Cancer vulnerabilities

Programme stream(s): Cancer discovery / underpinning research

Chair: Chris Lord, The Institute of Cancer Research, UK
Speaker: Colm Ryan, University College Dublin, Ireland
Speaker: Jason Moffatt, University of Toronto, Canada
Speaker: Rachael Natrajan, The Institute of Cancer Research, UK

2:00 pm-4:00 pm

Room: Boisdale

The molecular re-writing that is associated with the tumorigenic process, as well as driving many of the well-established hallmarks of cancer, also generates a series of vulnerabilities in cells, including gene addiction and synthetic lethal interactions. This session will discuss how these vulnerabilities might be identified, understood and ultimately exploited in the development of new therapeutic approaches for cancer, and will include insights from both computational as well wet lab biology. By the end of this session participants will gain an understanding of methods and approaches to identify and dissect genetic interactions in tumour cells.

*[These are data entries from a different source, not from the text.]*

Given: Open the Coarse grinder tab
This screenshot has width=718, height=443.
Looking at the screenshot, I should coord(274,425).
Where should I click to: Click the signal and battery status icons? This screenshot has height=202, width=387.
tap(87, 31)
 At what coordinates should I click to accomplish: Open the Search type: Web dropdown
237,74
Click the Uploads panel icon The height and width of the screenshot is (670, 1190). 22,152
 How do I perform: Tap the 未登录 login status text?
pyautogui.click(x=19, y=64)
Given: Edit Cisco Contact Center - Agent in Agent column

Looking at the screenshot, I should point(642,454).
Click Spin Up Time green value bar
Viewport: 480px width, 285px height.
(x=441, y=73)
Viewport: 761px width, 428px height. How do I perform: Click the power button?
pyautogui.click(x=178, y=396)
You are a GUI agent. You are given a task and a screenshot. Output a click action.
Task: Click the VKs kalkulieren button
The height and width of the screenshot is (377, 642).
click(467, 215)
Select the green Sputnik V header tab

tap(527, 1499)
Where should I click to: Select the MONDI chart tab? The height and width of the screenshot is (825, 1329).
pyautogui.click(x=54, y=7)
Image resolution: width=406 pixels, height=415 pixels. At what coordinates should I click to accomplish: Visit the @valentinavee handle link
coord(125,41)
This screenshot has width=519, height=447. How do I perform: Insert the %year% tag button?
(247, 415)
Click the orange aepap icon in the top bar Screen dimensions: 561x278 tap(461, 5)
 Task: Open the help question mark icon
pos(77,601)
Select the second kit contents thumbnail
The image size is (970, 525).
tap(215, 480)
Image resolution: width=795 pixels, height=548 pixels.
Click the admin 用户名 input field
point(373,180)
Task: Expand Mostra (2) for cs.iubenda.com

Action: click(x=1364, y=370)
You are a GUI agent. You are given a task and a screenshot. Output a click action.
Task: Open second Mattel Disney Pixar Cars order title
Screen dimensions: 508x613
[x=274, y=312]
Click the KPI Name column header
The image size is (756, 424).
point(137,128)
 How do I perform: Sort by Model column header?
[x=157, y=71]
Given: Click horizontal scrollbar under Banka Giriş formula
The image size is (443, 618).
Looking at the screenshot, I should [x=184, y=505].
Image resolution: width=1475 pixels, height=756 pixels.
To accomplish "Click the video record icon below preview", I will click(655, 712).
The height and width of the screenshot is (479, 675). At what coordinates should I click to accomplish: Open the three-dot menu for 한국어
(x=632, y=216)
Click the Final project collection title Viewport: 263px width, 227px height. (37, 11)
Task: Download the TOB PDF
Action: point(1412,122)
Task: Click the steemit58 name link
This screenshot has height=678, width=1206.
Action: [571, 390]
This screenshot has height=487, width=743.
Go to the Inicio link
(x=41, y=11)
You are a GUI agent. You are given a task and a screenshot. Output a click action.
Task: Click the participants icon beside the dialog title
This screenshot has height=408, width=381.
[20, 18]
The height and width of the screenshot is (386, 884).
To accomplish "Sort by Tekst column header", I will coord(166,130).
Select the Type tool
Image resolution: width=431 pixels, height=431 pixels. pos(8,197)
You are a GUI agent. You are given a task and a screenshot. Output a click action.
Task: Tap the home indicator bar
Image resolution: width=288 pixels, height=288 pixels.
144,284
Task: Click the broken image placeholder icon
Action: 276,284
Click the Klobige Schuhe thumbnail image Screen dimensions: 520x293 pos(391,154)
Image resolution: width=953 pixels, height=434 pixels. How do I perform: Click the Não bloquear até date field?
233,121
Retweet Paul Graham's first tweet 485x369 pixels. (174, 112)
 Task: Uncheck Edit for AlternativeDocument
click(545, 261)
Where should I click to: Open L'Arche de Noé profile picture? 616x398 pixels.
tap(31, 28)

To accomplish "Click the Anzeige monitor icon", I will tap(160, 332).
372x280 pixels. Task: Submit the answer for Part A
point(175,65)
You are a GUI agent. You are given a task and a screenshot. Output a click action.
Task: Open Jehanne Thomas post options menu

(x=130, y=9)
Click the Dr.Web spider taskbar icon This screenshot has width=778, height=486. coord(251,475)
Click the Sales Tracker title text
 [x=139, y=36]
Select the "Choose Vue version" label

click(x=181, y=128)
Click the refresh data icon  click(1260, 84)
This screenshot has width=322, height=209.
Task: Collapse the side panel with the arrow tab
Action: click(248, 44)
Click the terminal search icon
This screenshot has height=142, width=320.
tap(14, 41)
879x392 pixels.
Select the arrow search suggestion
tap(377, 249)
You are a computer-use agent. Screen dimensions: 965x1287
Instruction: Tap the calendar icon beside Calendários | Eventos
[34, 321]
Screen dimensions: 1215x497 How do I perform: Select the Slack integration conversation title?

Identifying and interpreting robust genetic dependencies in cancer cell lines
Speaker: Colm Ryan
Affiliation: University College Dublin


Genes whose function is selectively essential in the presence of cancer driver gene alterations represent promising targets for the development of precision therapeutics. Over the last decade multiple groups have performed large-scale loss-of-function screens in panels of cancer cell lines in order to identify such genetic dependencies. Despite these systematic efforts, relatively few robust genetic dependencies have been identified, with many ‘hits’ appearing to be cell line or screen specific.  We have previously used protein interaction networks as a means of interpreting the genetic dependencies identified in loss-of-function screens. Here, we show that genetic dependencies involving pairs of genes whose protein products interact are more likely to be reproduced across multiple experiments. Thus the integration of protein-protein interaction networks serves as both a means of interpreting genetic dependencies and a way to identify those genetic dependencies that are likely to be reproduced across multiple experiments.